Yazan Al-Bawwab

Personal information
- Nationality: Palestinian
- Citizenship: Palestinian; Italian;
- Born: 30 October 1999 (age 26) Saudi Arabia
- Education: Carleton University; University of London;

Sport
- Sport: Swimming

Medal record
Men's swimming
Representing Palestine
Arab Games
| Gold medal – first place | 2023 Algeria | 50 m backstroke |
| Gold medal – first place | 2023 Algeria | 100 m backstroke |

= Yazan Al-Bawwab =

Palestinian swimmer (born 1999)

Yazan Al-Bawwab (يزن البواب; born 30 October 1999) is a Saudi-born Palestinian and Italian swimmer. He competed for Palestine at the 2020 Tokyo Olympics and the 2024 Paris Olympics.

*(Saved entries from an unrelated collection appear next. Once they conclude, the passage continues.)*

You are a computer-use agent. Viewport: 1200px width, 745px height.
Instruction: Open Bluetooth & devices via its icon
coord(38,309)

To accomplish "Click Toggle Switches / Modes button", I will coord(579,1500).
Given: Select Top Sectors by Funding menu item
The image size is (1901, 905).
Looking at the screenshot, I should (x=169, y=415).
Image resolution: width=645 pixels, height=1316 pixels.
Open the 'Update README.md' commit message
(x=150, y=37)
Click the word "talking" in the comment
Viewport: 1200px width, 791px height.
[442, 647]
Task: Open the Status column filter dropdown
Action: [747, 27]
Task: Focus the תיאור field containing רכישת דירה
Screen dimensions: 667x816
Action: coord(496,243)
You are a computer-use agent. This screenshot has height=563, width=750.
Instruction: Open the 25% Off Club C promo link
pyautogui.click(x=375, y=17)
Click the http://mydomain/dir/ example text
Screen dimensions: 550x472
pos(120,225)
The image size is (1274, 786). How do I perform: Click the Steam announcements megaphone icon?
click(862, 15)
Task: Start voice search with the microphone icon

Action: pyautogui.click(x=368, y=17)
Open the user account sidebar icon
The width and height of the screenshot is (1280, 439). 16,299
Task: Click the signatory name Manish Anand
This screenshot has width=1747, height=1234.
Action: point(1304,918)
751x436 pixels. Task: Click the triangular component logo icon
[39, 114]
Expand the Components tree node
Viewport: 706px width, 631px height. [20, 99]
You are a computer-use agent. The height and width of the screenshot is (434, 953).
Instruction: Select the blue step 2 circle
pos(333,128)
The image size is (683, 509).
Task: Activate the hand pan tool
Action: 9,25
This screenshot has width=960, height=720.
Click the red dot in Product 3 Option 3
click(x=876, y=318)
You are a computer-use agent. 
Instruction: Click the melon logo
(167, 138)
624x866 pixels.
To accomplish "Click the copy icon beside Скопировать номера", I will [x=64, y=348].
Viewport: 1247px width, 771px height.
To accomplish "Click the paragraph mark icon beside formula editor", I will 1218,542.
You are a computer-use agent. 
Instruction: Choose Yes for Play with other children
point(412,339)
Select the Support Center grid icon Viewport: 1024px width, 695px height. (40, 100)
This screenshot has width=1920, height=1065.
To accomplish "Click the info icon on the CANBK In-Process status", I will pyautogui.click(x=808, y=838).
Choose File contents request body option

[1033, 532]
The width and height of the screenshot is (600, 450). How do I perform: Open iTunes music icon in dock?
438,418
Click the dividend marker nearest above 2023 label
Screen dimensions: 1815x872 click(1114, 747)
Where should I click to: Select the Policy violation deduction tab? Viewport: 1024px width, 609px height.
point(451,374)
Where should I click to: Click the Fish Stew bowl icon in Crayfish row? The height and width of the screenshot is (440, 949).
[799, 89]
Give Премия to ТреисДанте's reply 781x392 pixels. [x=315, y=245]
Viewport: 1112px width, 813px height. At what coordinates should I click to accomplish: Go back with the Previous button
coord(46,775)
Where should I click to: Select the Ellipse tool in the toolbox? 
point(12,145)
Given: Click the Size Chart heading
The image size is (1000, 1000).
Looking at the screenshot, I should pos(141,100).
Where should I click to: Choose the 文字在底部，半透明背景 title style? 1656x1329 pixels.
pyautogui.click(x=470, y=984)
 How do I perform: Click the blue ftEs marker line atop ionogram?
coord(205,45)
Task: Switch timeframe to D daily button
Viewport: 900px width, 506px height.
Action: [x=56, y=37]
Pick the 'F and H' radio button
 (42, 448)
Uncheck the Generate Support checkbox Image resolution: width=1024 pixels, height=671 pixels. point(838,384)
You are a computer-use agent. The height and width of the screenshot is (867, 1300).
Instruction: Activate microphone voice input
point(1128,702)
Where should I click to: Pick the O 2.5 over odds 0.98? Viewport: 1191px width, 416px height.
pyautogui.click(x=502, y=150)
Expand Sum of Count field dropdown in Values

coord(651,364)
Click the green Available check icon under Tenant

==Early and personal life==
Al-Bawwab was born in Saudi Arabia to Palestinian parents with Italian citizenship, which they acquired after a long stay in the country: his father Rashad had moved to Genoa as a refugee and had graduated in engineering at the local university. Al-Bawwab thus holds dual Palestinian and Italian citizenship, and calls himself "half Italian". He grew up in Dubai, United Emirates, where his father had opened a furniture business. Al-Bawwab lived in Ottawa, Canada, where he graduated in aerospace and mechanical engineering from Carleton University, and currently lives in the Netherlands, while pursuing a master's degree in international sports management at the University of London.

==Swimming career==
Al-Bawwab was one of five Palestinians who represented Palestine in the 2020 Tokyo Olympics in 2021. He competed in the men's 100 metre freestyle, coming in 66th out of 71 swimmers.

As of 2021, he held the Palestinian record in both the 50 and 100 metre freestyle events. He is also the Arab champion in the 50 and 100 metre backstroke after winning both events at the 2023 Arab Games.

He was selected to compete at the 2024 Paris Olympics in the 100 metre backstroke, where he finished 43rd out of 46 in the heats.

== Other ventures ==
As of 2023, Al-Bawwab was an IOC Young Leader and a FISU ambassador for Canada; he is a member of the Palestine Olympic Committee Athletes' Commission and the founder of the Palestinian Olympians Association. In late 2023, he launched the SwimHope Palestine project, aimed at providing young children in Palestinian refugee communities with basic swimming and life-saving skills.